Tschingis Aitmatov – Marcos y Marcos – traduzione Guido Menestrina
“E non riuscivo assolutamente a immaginarmi che quest’uomo placido e barbuto fosse stato un tempo un komsomolec, e addirittura, cosa ancora più strana, che avesse insegnato ai bambini, essendo lui stesso semianalfabeta.
No, questo non mi entrava in testa!
A dir a verità, io pensavo che si trattasse di una delle numerose favole che circolavano nel nostro villaggio. Ma mi sbagliavo.”
Altynaj, è diventata una studiosa affermata, vive in città da molti anni ormai, quando accetta l’invito di tornare al villaggio in occasione dell’inaugurazione della nuova scuola. Ma sopraffatta dai ricordi di un tempo lontano, non riuscirà a fermarsi fino alla fine della cerimonia e scapperà via.
Restituirà quei ricordi in una lunga lettera che è, in fondo, una confessione: il racconto della sua vita, partendo da quel giorno (siamo negli anni Venti) che, orfana, ragazzina di quindici anni, incontrò Djujsen, quel maestro, quel “primo maestro” del titolo,
“Ancora oggi non riesco a capire che cosa quel giorno mi spinse a fare un’azione del genere. Forse ero offesa con le mie amiche perché non mi avevano dato retta, e perciò decisi di farmi valere; forse perché fin dalla più tenere età la mia volontà, i miei desideri erano stati seppelliti dalle sgridate e dagli scapaccioni di gente zotica; fatto sta che d’improvviso mi prese la voglia di ringraziare in qualche modo una persona, in pratica sconosciuta, per il suo sorriso che mi aveva riscaldato il cuore, per la piccola fiducia che aveva riposta in me, per le sue poche buone parole.”
Quell’uomo mite e sorridente che è stato capace di costruire una scuola, di andare ogni giorno a recuperare gli alunni nelle loro case, di insistere con i genitori, impuntandosi. Capace di instillare in quei bambini la capacità di voler conoscere, di sapere che esiste un mondo oltre al villaggio
“Sì, fu un’impresa, perché in quei giorni a scuola, se così si poteva chiamare quella capanna d’argilla dalle fessure luccicanti, attraverso le quali si vedevano sempre le cime innevate dei monti, si aprì d’un tratto per noi, bambini kirghisi che non erano mai stati fuori dai confini del villaggio, un mondo mai sentito e mai visto.”

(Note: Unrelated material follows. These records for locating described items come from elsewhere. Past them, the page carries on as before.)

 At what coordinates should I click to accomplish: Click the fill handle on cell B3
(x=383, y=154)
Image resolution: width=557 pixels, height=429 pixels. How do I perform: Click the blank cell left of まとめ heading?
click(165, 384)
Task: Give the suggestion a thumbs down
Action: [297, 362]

Quel primo maestro che, probabilmente, era poco più che analfabeta, ma che aveva dalla sua la testardaggine di non voler mollare, di lottare perché quei ragazzini avessero qualcosa in cui credere, qualcosa in cui poter sperare, un futuro
“Impadronitici in qualche modo delle basi, quando ancora non sapevamo scrivere ‘mamma’ e ‘papà’, già tracciavamo sulla carta ‘Lenin’. Il nostro vocabolario politico conteneva parole come ‘baj’, ‘bracciante’, ‘Consigli’. E Djujsen ci promise che entro un anno ci avrebbe insegnato a scrivere la parola ‘rivoluzione’”
Aitmatov, con una scritta essenziale, giusta, senza una parola in più o una in meno, in poco più di cento pagine, ci consegna un romanzo dal tocco poetico, nonostante il dolore e la durezza di alcuni passaggi. E, attraverso la sua voce narrante, Altynaj, e alla sua lettera, ci racconta un uomo buono, gentile, un uomo che avrebbe dovuto ricevere gli onori del paese, un uomo che non ha mai chiesto nulla se non di poter seminare il desiderio di imparare nei suoi giovani discepoli
“Perciò mi pongo la seguente domanda: quand’è che abbiamo perduto la capacità di onorare la persona semplice, come la onorava Lenin?”
Il primo maestro è questo, in fondo, un omaggio a una persona semplice. La gratitudine di una donna che vuole saldare un debito di riconoscenza verso un uomo che le ha fatto cambiare una vita che era già scritta e che l’avrebbe portata verso un destino crudele, di soprusi, di violenza, di silenzio.
Ed è, in fondo, un omaggio alla scuola, all’istruzione, alla libertà, all’importanza della conoscenza e al dover uscire dal villaggio, andare oltre ai limiti che ci vengono imposti: oltre quell’orizzonte che il nostro sguardo riesce a raggiungere
“Nascosti tra i rami, ascoltavamo i suoni dei venti, non terreni, e le foglie che, in risposta, sussurravano di regioni seducenti e misteriose, che si nascondevano oltre le azzurre lontananze.
Io ascoltavo il rumore dei pioppi, e mi palpitava il cuore dalla paura e dalla gioia, e sotto quell’irrefrenabile stormire mi sforzavo di immaginare quelle lontane terre.”